Stored data —
★ ★ ★ ★ ★
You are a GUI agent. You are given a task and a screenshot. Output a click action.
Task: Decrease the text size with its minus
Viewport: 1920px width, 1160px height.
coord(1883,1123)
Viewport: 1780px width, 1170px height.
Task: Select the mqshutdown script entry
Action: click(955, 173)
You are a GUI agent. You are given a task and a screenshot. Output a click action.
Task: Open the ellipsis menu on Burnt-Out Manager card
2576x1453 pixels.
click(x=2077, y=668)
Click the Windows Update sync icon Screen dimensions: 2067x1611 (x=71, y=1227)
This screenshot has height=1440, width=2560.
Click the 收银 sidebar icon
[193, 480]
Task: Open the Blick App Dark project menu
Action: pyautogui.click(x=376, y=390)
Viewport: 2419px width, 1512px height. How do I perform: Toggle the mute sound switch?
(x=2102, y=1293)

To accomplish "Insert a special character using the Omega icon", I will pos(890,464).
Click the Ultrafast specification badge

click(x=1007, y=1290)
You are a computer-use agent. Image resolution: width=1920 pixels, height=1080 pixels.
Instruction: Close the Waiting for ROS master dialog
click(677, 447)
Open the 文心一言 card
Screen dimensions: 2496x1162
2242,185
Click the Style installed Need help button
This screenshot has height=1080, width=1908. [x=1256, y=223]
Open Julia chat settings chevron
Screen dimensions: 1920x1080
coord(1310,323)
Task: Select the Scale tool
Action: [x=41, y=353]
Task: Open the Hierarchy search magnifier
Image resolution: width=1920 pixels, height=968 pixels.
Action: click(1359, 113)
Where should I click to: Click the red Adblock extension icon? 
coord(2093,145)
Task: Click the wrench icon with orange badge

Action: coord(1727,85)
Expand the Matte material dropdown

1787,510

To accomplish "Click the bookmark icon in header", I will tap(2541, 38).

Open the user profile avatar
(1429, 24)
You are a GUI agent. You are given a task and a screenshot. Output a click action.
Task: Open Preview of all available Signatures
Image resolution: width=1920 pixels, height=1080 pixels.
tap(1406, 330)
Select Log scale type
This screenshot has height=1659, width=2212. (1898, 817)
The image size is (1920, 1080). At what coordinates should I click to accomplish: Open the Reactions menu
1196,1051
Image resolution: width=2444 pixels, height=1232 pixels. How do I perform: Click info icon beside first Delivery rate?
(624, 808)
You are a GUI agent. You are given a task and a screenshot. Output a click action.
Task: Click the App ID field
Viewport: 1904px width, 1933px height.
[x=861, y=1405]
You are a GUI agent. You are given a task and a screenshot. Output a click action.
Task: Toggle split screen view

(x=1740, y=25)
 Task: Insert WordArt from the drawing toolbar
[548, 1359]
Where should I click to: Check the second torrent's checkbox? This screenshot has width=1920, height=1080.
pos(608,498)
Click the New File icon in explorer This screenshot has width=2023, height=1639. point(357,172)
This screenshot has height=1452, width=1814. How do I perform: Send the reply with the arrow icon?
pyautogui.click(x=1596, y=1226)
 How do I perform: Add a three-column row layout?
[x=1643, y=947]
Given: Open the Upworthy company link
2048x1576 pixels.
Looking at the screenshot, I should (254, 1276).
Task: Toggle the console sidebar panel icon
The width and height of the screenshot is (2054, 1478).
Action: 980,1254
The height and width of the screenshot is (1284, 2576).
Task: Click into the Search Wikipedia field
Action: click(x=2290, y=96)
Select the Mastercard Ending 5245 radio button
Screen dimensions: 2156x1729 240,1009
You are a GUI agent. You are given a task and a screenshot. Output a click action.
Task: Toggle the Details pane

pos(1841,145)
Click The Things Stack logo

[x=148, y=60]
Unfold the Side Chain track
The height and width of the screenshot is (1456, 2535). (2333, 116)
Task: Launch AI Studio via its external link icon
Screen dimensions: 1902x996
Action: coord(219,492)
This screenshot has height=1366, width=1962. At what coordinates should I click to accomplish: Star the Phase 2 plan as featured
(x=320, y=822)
★ ★ ★ ★ ★
A single figure is required: the number of lines in the data above in which the word "link" appears.

Task response —
2